The composite structure built for the Dream Chaser has several benefits, according to Sierra Nevada.
It weighs less than metal allows, it’s easier to manufacture, and it’s resilient to hotter temperatures on re-entry, meaning the spacecraft will be able to carry a lighter heat shield, the company said.
The structure delivered to Sierra Nevada this month weighs about 2,200 pounds, or a metric ton. With the rest of the Dream Chaser’s systems installed, the vehicle’s weight will grow by about a factor of 10.
Over the next year-and-a-half, Sierra Nevada will install wings on the Dream Chaser pressure shell, install computers, add the heat shield and landing gear, and complete the outfitting of the spacecraft for a launch targeted for September 2021.
Sierra Nevada aims complete assembly of the reusable spacecraft in April 2021. The company will next transport the Dream Chaser to NASA’s Plum Brook Station test facility in Ohio to verify its performance in the super-cold, vacuum conditions of space, then the spacecraft will ship to the Kennedy Space Center for final pre-launch processing inside the Operations and Checkout Building.
Curry said Sierra Nevada plans no more approach and landing tests using a Dream Chaser test article that successfully completed a glide test to a runway at Edwards Air Force Base in California in 2017.
Engineers will conduct Dream Chaser ground taxi tests at the Kennedy Space Center runway, according to Sierra Nevada.
Teams will also use a Beechcraft King Air airplane to check out Dream Chaser’s radar altimeters and guidance system on an approach to the Shuttle Landing facility, mimicking the trajectory the space plane will follow on a real mission.
Sierra Nevada says it plans to build a second Dream Chaser vehicle qualified for space missions.

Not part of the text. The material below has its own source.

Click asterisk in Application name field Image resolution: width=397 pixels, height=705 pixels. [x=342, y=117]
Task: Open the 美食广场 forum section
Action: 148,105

Beyond that, the construction of additional Dream Chasers will hinge on market demand.
Each Dream Chaser is designed for at least 15 missions.
Lindsey said Sierra Nevada has “invested heavily” in the Dream Chaser through a cost-sharing public-private partnership with NASA.
“We investing over $1 billion of our own money into this program,” Lindsey said.
Sierra Nevada competed for a contract to develop the Dream Chaser as a crew transport craft, but NASA selected Boeing and SpaceX for the job in 2014.
The ambition to fly astronauts on the Dream Chaser is still alive at Sierra Nevada.
“I do think this is a great people-mover,” Curry said. “It’s like ‘Field of Dreams,’ build it and they will come, and I think we’ll be flying crew soon enough.”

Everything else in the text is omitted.